Peter Kispert, writing for The New York Times Book Review, described the plot as "intricate and finely crafted," explaining, "[Crewe] attentively constructs rich, human motivations and contradictions for his fictionalized renderings of John and Henry ... Crewe uses the interior depth of John and Henry to build intrigue, creating provocative developments even without the use of overtly dramatic plot points."
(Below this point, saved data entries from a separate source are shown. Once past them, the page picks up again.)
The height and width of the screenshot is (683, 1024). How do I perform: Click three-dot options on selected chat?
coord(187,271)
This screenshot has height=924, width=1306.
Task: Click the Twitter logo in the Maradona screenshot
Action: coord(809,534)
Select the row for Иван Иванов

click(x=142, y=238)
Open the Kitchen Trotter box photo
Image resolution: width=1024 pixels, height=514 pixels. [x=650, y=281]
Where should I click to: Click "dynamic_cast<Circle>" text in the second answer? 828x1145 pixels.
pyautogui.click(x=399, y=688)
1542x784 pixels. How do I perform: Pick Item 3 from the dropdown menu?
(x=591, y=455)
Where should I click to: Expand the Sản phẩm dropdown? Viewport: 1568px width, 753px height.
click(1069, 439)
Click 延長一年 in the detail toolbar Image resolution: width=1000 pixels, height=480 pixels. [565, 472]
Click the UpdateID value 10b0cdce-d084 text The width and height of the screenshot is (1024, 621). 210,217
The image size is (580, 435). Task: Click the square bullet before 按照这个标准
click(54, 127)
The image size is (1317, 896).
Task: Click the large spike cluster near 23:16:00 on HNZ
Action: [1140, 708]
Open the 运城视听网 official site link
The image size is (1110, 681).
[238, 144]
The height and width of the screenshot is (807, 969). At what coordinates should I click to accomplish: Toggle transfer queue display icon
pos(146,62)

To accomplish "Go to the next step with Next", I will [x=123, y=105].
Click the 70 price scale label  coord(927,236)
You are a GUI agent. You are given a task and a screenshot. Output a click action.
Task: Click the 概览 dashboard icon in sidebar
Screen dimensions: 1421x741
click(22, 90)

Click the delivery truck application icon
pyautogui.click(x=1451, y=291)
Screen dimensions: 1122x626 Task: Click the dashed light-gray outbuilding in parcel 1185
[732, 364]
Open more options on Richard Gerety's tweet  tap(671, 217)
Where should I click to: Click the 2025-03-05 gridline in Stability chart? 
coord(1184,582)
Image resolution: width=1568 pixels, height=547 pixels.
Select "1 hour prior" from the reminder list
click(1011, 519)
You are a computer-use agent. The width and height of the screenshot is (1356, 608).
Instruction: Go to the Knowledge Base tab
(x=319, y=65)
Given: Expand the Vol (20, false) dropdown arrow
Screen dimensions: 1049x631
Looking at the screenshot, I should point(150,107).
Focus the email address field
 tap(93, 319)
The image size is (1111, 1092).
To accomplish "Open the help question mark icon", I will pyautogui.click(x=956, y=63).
Reviewers often highlighted Crewe's approach to alternate history, commenting on how his background as a historian helped the novel. The Guardians Lara Fiegel states, "The New Life is one of the most embodied historical novels I have read." The Washington Posts Hamilton Cain highlighted how the novel "lends a contemporary urgency to an exploration of same-sex intimacy and social opprobrium," and notes the "troubling implications" the novel has "for our own reactionary era ... Crewe keeps one eye on the past and the other on the future; his book brims with élan and feeling, an ode to eros and a lost world, and a warning about the dangers ahead." The New Yorkers Nikhil Krishnan also discussed how Crewe intermingles modernity into this period piece, stating, "The element of 'alternate history' is all the more potent for its subtlety. Crewe is not trying, wishfully, to give his characters the happy endings they were denied in life ... Their acute awareness of being born too early for happiness is what gives Crewe's characters their poignancy." Booklist's Stephen Sposato refers to The New Life as a "potent drama [that] illuminates an origin story of the early gay rights movement."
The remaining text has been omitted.